The program below summarizes what I am doing. I will reference it to describe the problem occurring in my application:
#Global List variables
garbage=[]
paper=[]
metal=None
class movementFunctor:
def __init__(self,source,destination):
self.source=source
self.destination=destination
def __call__(self,item):
self.source.remove(item)
self.destination.append(item)
GtoP=movementFunctor(garbage,paper)
GtoM=movementFunctor(garbage,metal)
PtoM=movementFunctor(paper,metal)
def main():
global garbage,paper,metal
metal=[]
#initialize garbage, paper, and plastic with numbers 0 to 5
for i in range(5):
garbage.append(i)
paper.append(i)
metal.append(i)
GtoP(2)
#Problem Code---------------------------------------------------------------------
PtoM(2)
#Problem Code---------------------------------------------------------------------
main()
My functor class, movementFunctor, specifies a source global variable list and a destination global variable list as parameters for instance variables. Then, the call operator specifies the movement of an item from the source list to the destination.
I thought this design would be successful; however, I have reached an error in the line 'PtoM(2)'
line 11, in __call__self.destination.append(item)

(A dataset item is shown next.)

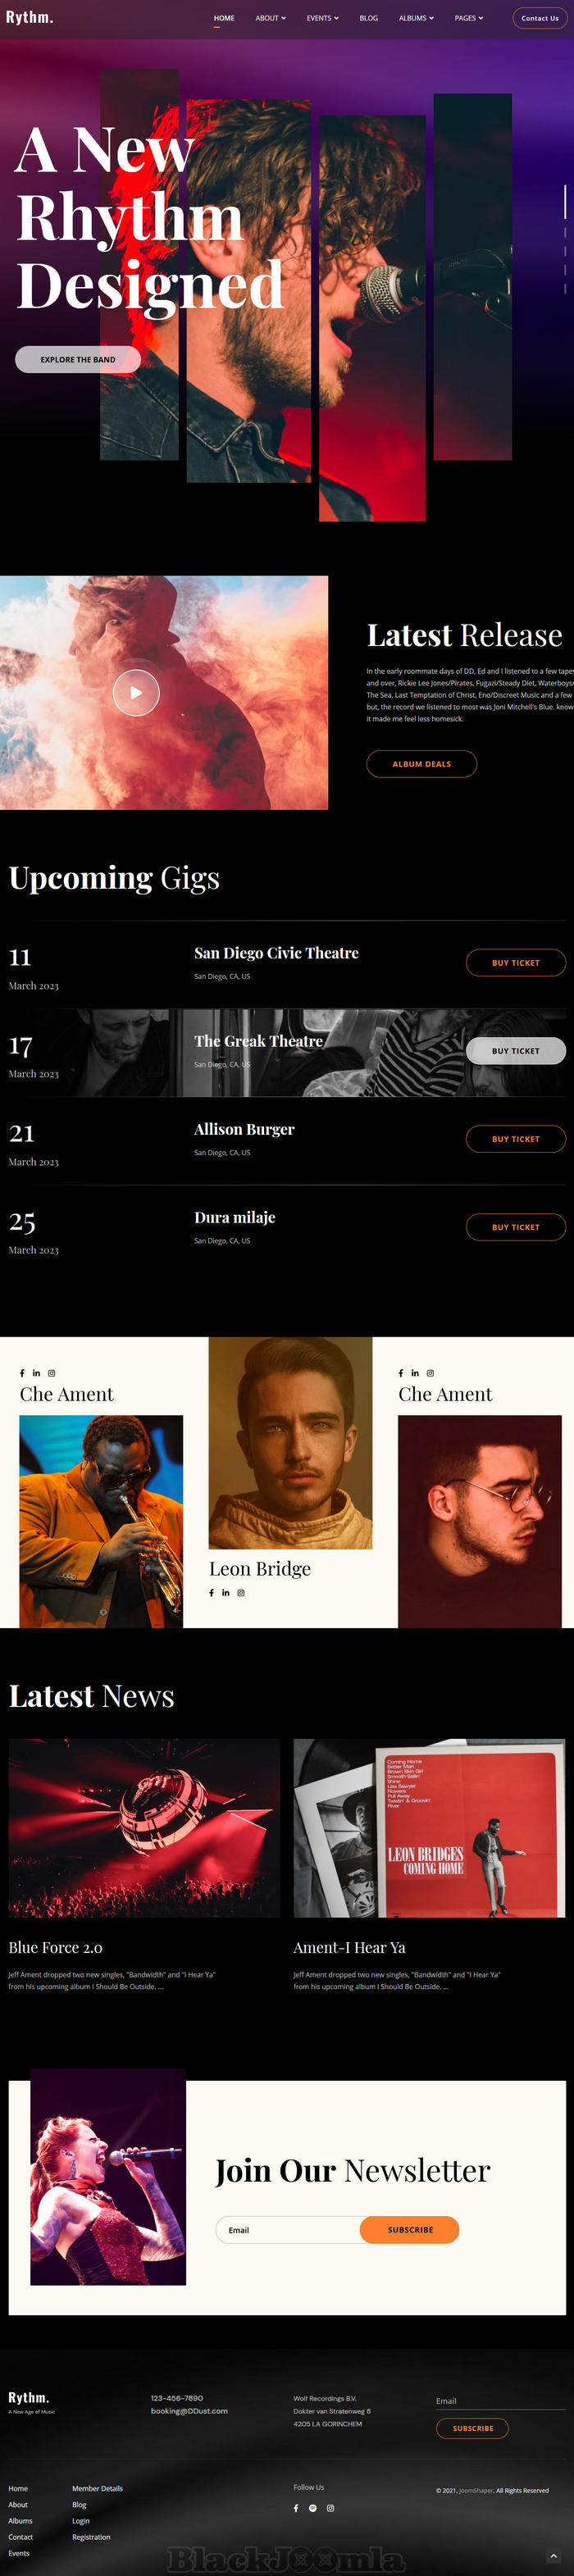Expand the Albums dropdown menu

[416, 18]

AttributeError: 'NoneType' object has no attribute 'append'
One of the global lists, metal, was initialized to None, but main should have assigned it a new empty list []. So why would the PtoM functor run to the problem of metal being declared as None, when it was assigned the empty list?
I cannot find any information online or from previous posts regarding problems/intricacies of setting global variables as instance variables for a class.
I am new to the Stack Overflow forum, so please forgive/point out any conventions I have not followed well in posting this question.